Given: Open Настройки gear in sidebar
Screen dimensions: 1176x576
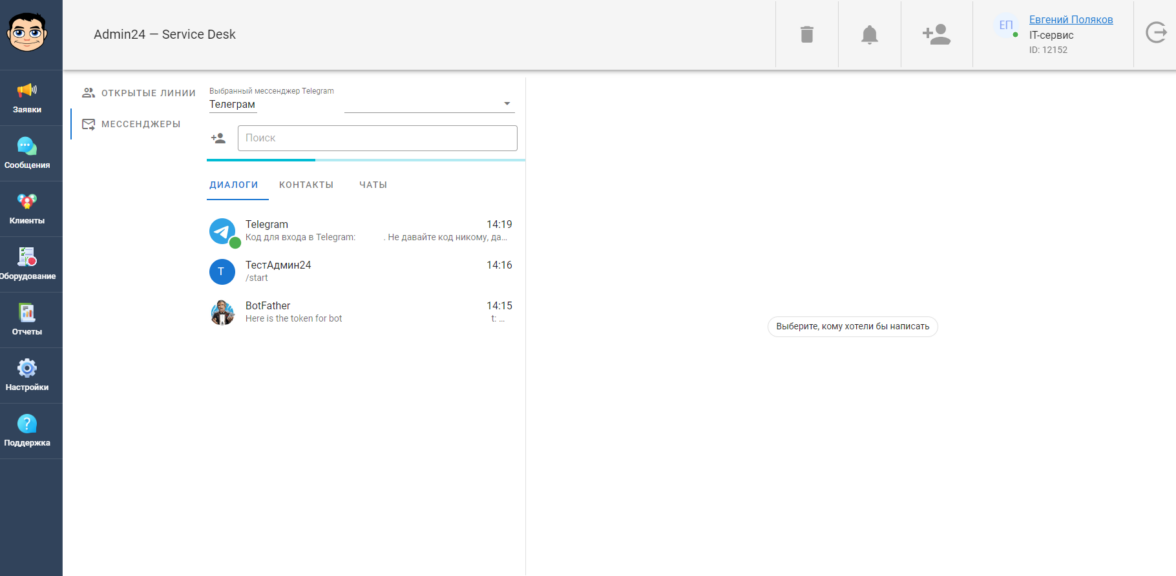Looking at the screenshot, I should point(28,375).
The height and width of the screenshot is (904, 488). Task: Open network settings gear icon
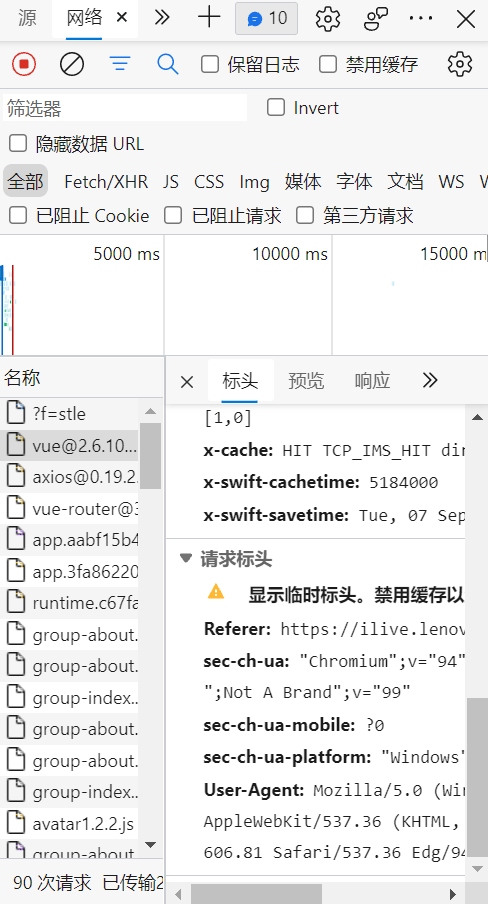click(459, 63)
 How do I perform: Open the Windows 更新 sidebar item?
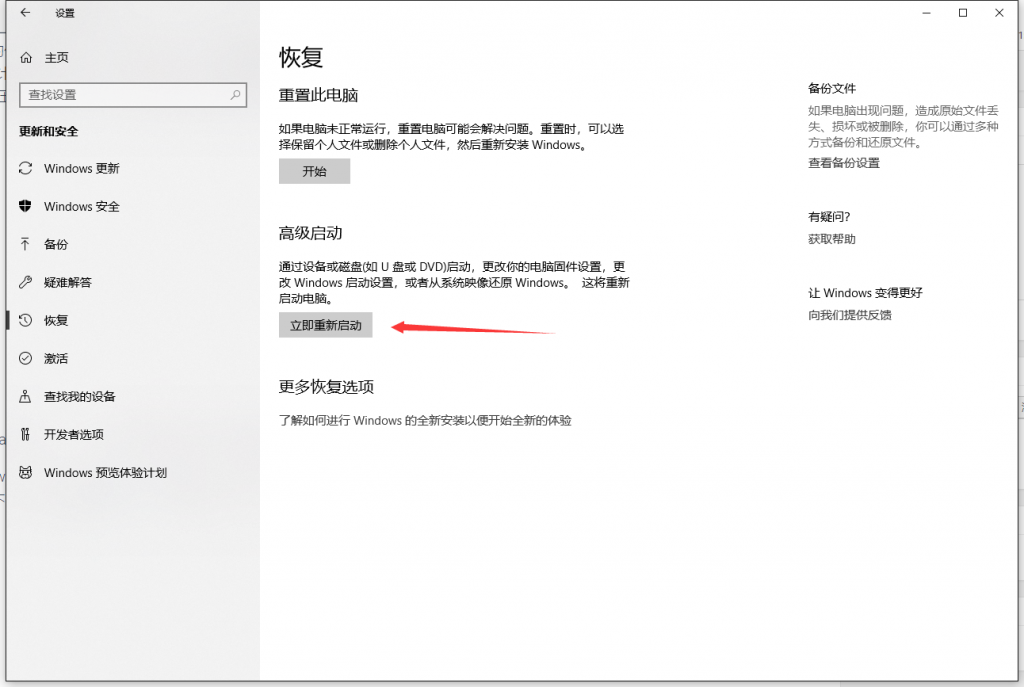(x=81, y=169)
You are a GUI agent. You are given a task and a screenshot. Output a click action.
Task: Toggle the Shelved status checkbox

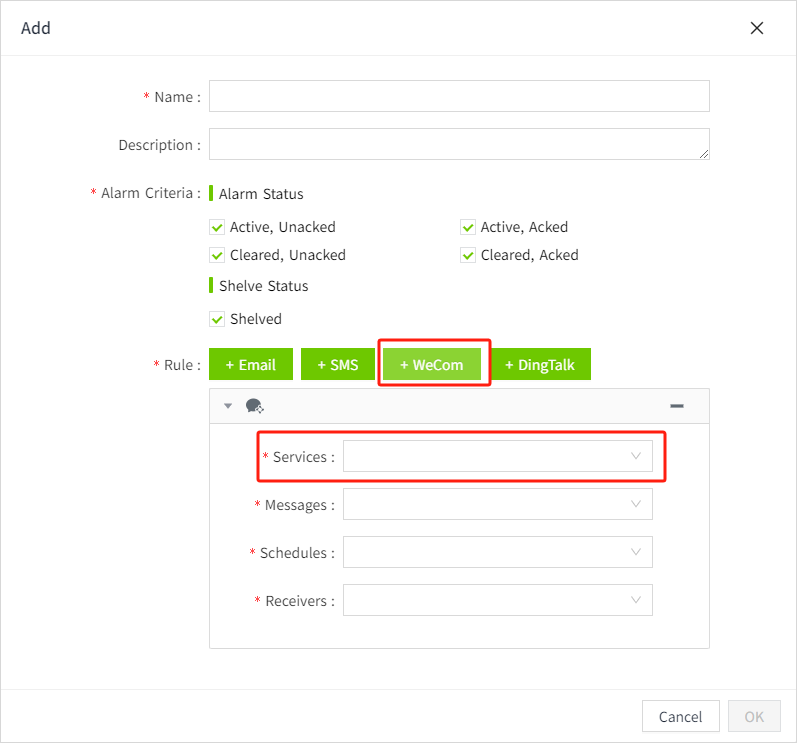[x=217, y=319]
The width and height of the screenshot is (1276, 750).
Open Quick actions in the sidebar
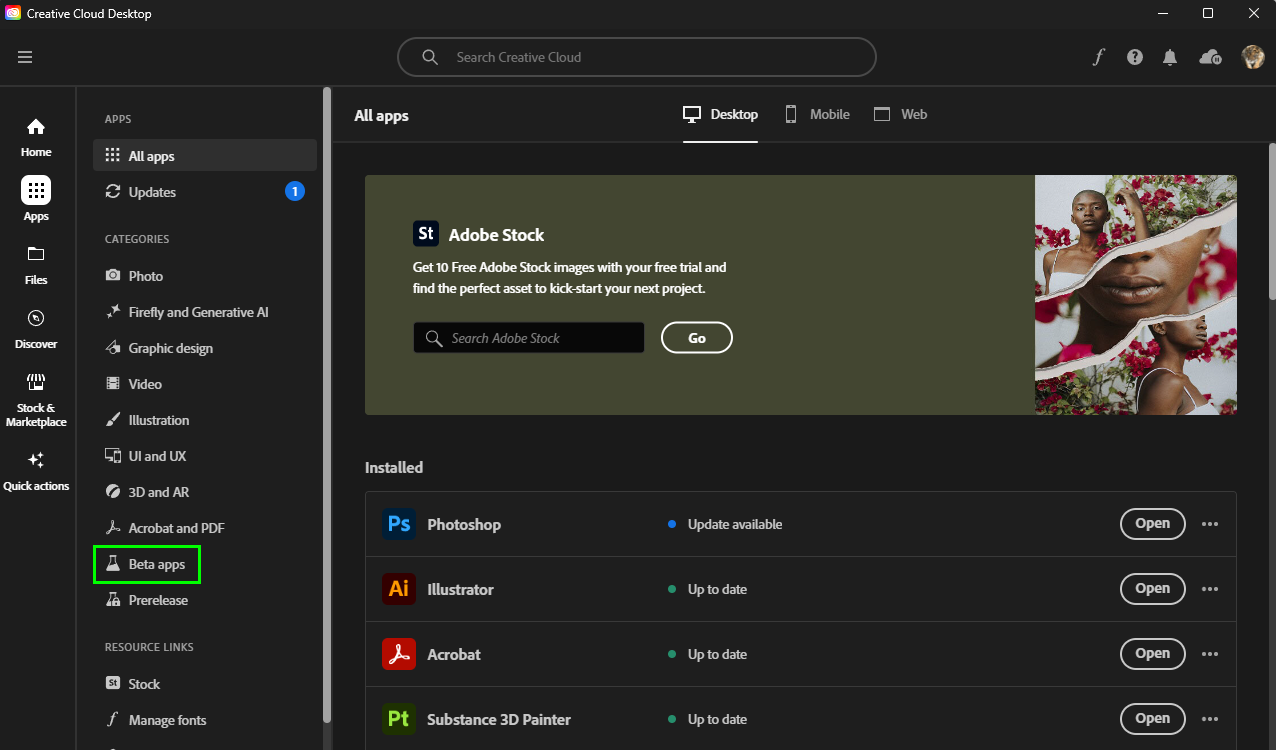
☆ ☆ ☆ ☆ ☆
WHAT NEEDS TO BE DONE.
The listing must be returned in full and exactly, apart from its pictures.

ANSWER BOX.
Given: Open Настройки gear in sidebar
Screen dimensions: 1176x576
Looking at the screenshot, I should point(28,375).
The height and width of the screenshot is (904, 488). Task: Open network settings gear icon
click(459, 63)
 How do I perform: Open the Windows 更新 sidebar item?
(x=81, y=169)
You are a GUI agent. You are given a task and a screenshot. Output a click action.
Task: Toggle the Shelved status checkbox

[x=217, y=319]
The width and height of the screenshot is (1276, 750).
Open Quick actions in the sidebar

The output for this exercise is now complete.